About 2.5 seconds after the launch of STS-114, the first Return to Flight launch after the Columbia accident, a large bird struck the external tank and fell into the exhaust plume. While this particular bird strike did not threaten the vehicle because it did not strike the orbiter, it did raise awareness of the threat of avian fauna present at launch. In response to the avian threat, a Bird Radar system was developed to detect birds above the launch pad. Because of interference with launch systems, the radar system could not span closer than a few hundred feet above the pad. There was a gap region that would not be visible with the radar.
The Bird Vision System is both a backup system and a supplement to the Bird Radar system. The Bird Vision System is a multi-camera photogrammetry software application that runs on a network of LabView platforms and uses data from three pad ascent-tracking cameras. The system detects and locates, in 3D, avian populations above the shuttle launch pads to ensure clear launch conditions. Computers acquire video data from any number of possible video streams [for the case of the shuttle system, it was three SD/SDI (serial digital interface) tracking cameras], and process the images to locate birds in the field of view of the camera. A central server merges all the data from the acquisition computers into a single dataset consisting of triangulated bird tracks. The merged data from the central server is displayable in 2D and 3D forms as well as a “count” history of number of birds. Remote viewing applications can access the data from the server to provide individually customizable views. Bird positions, 2D and 3D tracks, and synchronized video can be recorded by the system for playback at a later date through specialized playback software.

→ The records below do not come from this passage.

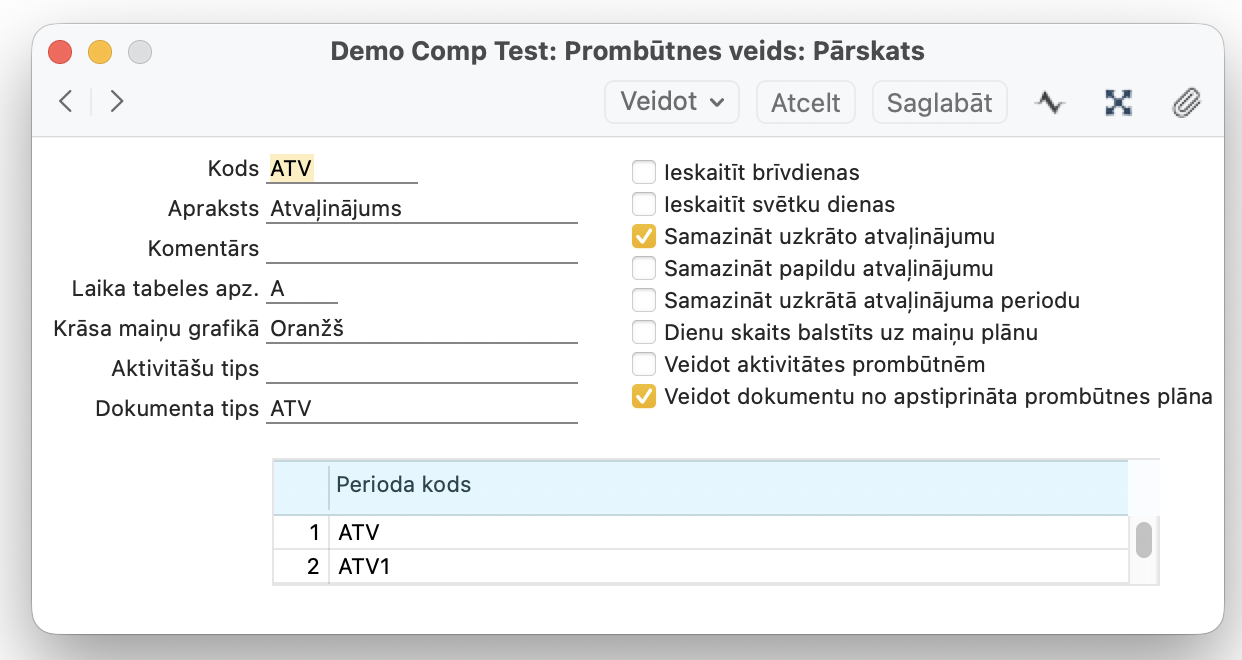
Task: Minimize the window with yellow button
Action: coord(100,51)
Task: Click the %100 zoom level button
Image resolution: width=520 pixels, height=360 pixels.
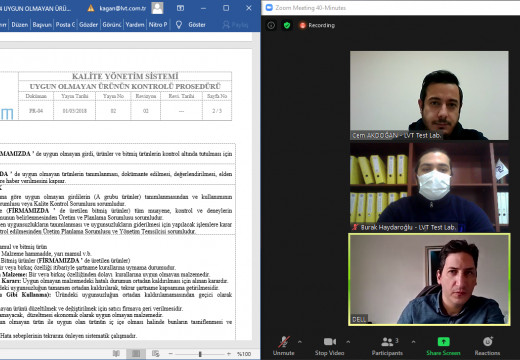Action: [x=244, y=354]
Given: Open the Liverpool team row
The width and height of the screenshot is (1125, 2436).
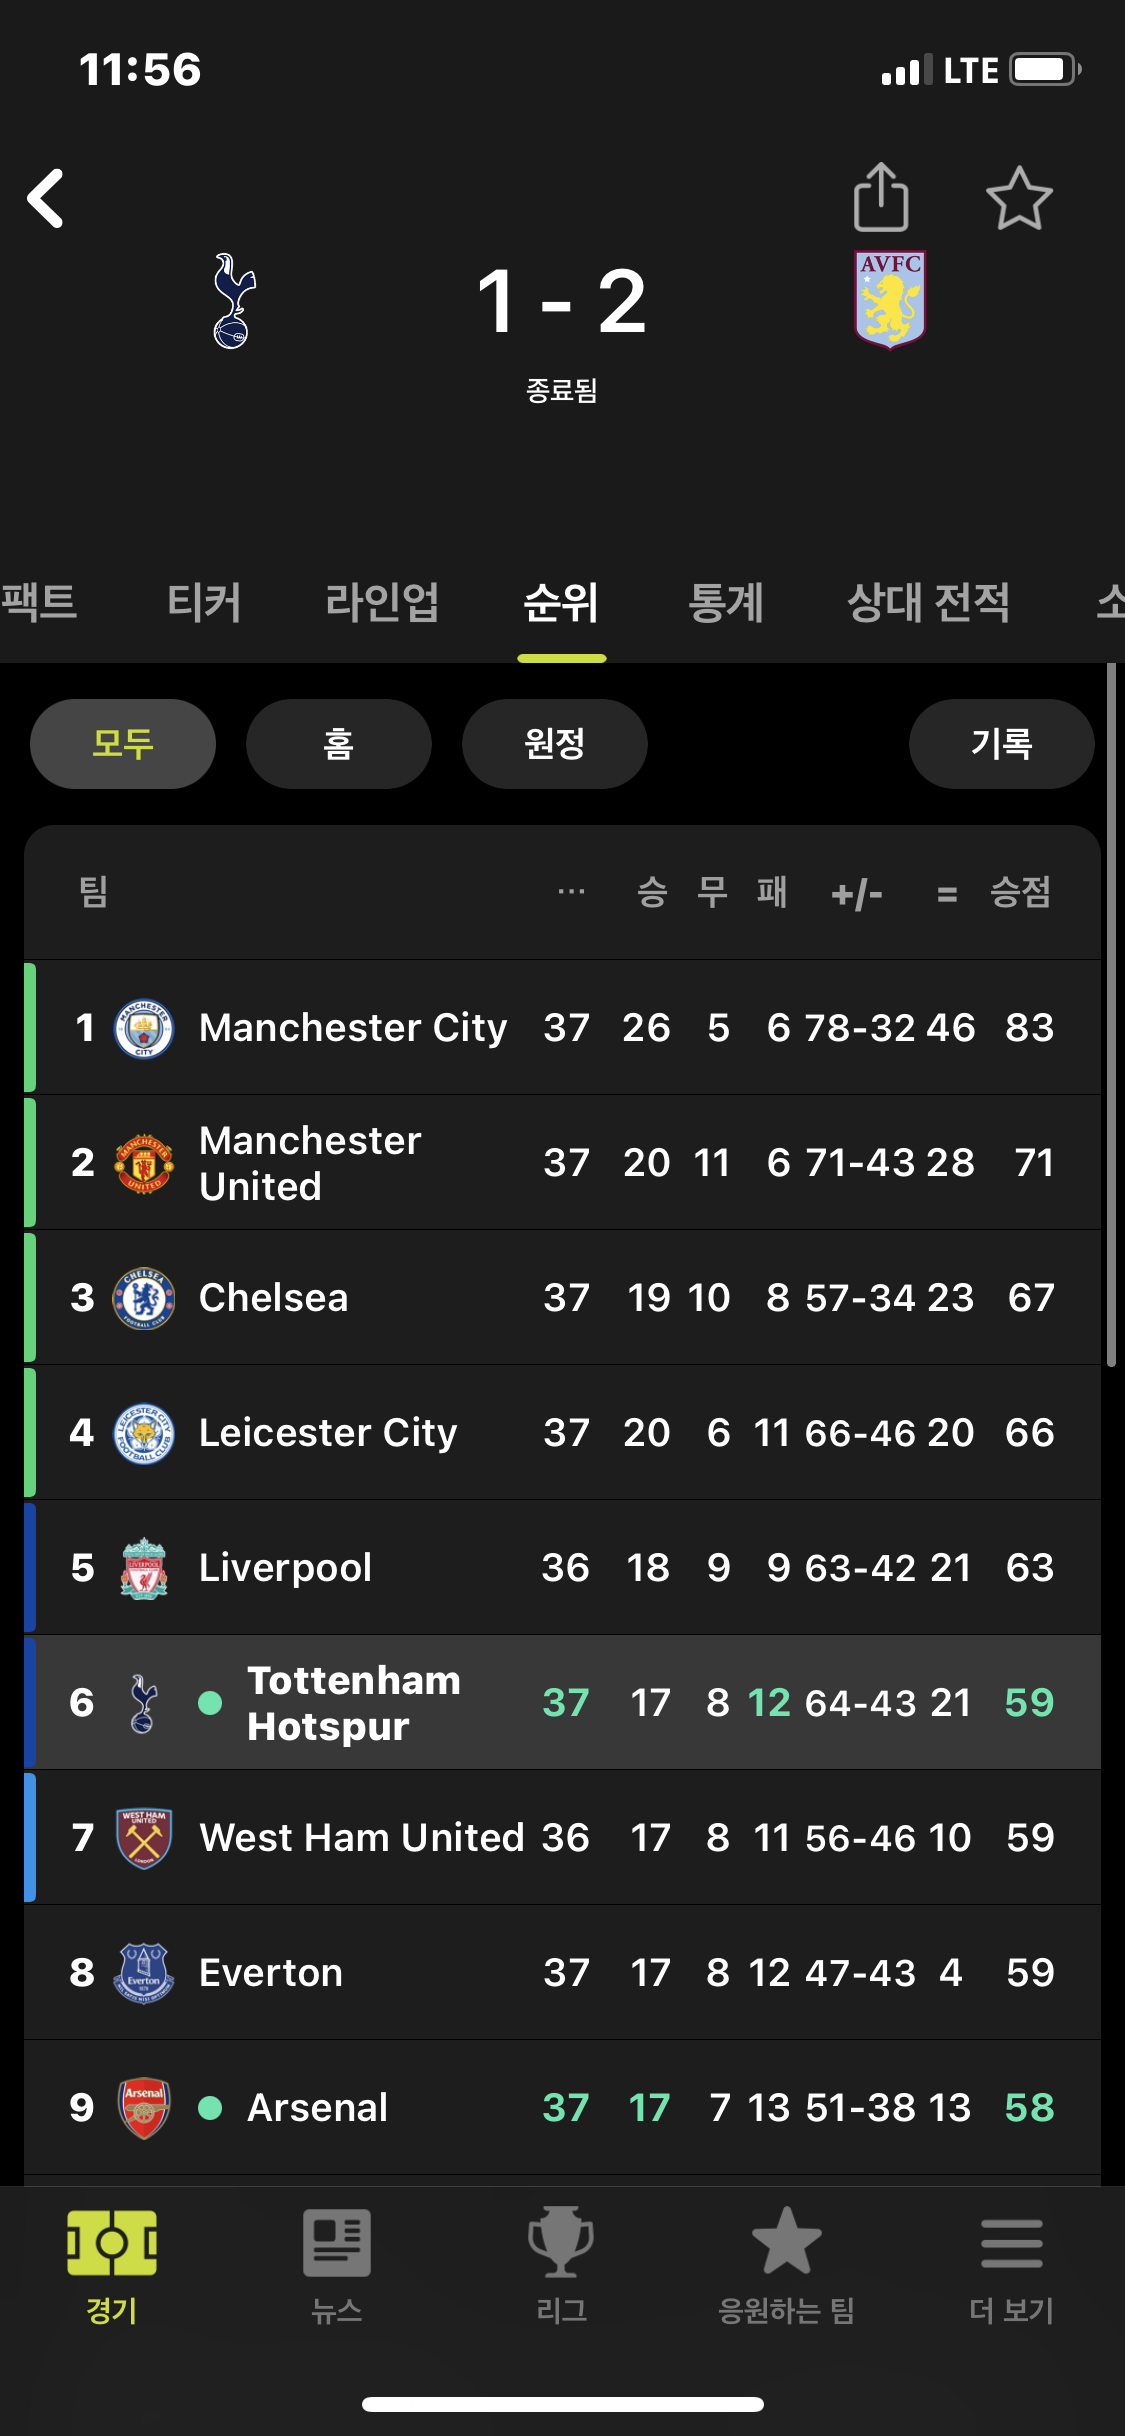Looking at the screenshot, I should (562, 1567).
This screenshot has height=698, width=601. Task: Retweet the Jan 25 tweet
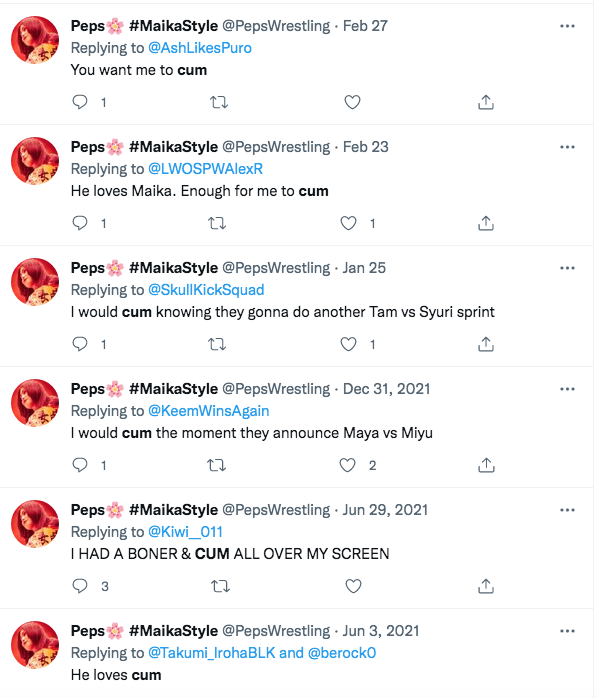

The Bird Vision System consists of four separate software applications: Bird Vision Overlay, Acquire and Process Images, Bird Vision Overlay Remote, and Bird Vision Playback. The system, in its current implementation, consists of four networked computers. Two computers are dedicated to one camera each. One machine connects both to a camera and serves as the central server. One remote viewing machine resides in the Kennedy Space Center Launch Control Center (LCC) room console.
The system is much less expensive and less intrusive than traditional radar systems, and can be adapted to virtually any viewing scenario and used with virtually any video sources. It operates semi-automatically; operators only need to supervise and ensure data integrity. Real-time results can be viewed from a virtually unlimited number of independent stations on the local network.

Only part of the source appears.